**Exercise description:**
Taking the line containing "Where should I click to: Click the search filter" as the first and the last line of the entries as the end, reproduce every line between them exactly, including both.

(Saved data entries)
☆ ☆ ☆ ☆

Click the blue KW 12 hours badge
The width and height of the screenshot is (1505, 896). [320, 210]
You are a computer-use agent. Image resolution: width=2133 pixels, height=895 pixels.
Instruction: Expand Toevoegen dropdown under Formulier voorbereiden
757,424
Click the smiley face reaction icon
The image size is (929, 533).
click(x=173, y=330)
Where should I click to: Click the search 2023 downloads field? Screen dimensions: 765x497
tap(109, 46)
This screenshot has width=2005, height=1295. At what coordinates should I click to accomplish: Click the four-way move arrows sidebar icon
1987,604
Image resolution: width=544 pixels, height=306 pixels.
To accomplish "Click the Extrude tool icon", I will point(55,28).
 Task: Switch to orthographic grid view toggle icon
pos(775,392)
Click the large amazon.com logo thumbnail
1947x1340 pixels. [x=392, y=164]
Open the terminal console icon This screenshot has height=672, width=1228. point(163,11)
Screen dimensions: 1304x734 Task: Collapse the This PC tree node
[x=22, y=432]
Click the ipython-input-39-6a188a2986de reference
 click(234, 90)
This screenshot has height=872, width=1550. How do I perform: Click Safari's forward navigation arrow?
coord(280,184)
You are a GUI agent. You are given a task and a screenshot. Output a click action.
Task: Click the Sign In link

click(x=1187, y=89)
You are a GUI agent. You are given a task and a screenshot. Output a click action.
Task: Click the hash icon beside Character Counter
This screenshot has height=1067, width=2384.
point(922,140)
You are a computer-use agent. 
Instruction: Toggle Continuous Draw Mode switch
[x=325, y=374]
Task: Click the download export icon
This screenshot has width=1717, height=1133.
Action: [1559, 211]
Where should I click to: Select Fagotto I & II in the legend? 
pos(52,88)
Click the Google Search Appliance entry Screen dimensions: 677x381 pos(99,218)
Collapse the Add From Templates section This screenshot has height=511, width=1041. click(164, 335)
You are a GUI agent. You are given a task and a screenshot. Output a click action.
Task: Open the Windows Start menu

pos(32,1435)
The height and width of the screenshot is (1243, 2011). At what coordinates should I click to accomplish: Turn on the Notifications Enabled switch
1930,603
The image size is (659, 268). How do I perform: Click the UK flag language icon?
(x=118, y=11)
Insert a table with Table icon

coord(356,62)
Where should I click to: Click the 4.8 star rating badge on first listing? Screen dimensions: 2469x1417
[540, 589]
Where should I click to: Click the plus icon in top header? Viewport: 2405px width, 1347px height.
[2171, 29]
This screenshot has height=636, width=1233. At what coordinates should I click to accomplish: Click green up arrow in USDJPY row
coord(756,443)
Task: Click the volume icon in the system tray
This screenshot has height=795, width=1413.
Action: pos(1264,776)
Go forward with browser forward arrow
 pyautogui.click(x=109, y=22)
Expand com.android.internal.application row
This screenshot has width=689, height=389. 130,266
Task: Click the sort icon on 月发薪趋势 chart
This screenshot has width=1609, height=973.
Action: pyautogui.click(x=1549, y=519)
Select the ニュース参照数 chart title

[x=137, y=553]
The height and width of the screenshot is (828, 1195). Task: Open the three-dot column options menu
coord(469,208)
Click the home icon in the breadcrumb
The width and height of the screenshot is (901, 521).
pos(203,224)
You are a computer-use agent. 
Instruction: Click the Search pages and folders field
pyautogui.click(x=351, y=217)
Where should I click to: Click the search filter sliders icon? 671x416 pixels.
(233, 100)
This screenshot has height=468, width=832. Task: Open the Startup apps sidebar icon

☆ ☆ ☆ ☆

**Result of this exercise:**
Where should I click to: Click the search filter sliders icon? 671x416 pixels.
(233, 100)
This screenshot has height=468, width=832. Task: Open the Startup apps sidebar icon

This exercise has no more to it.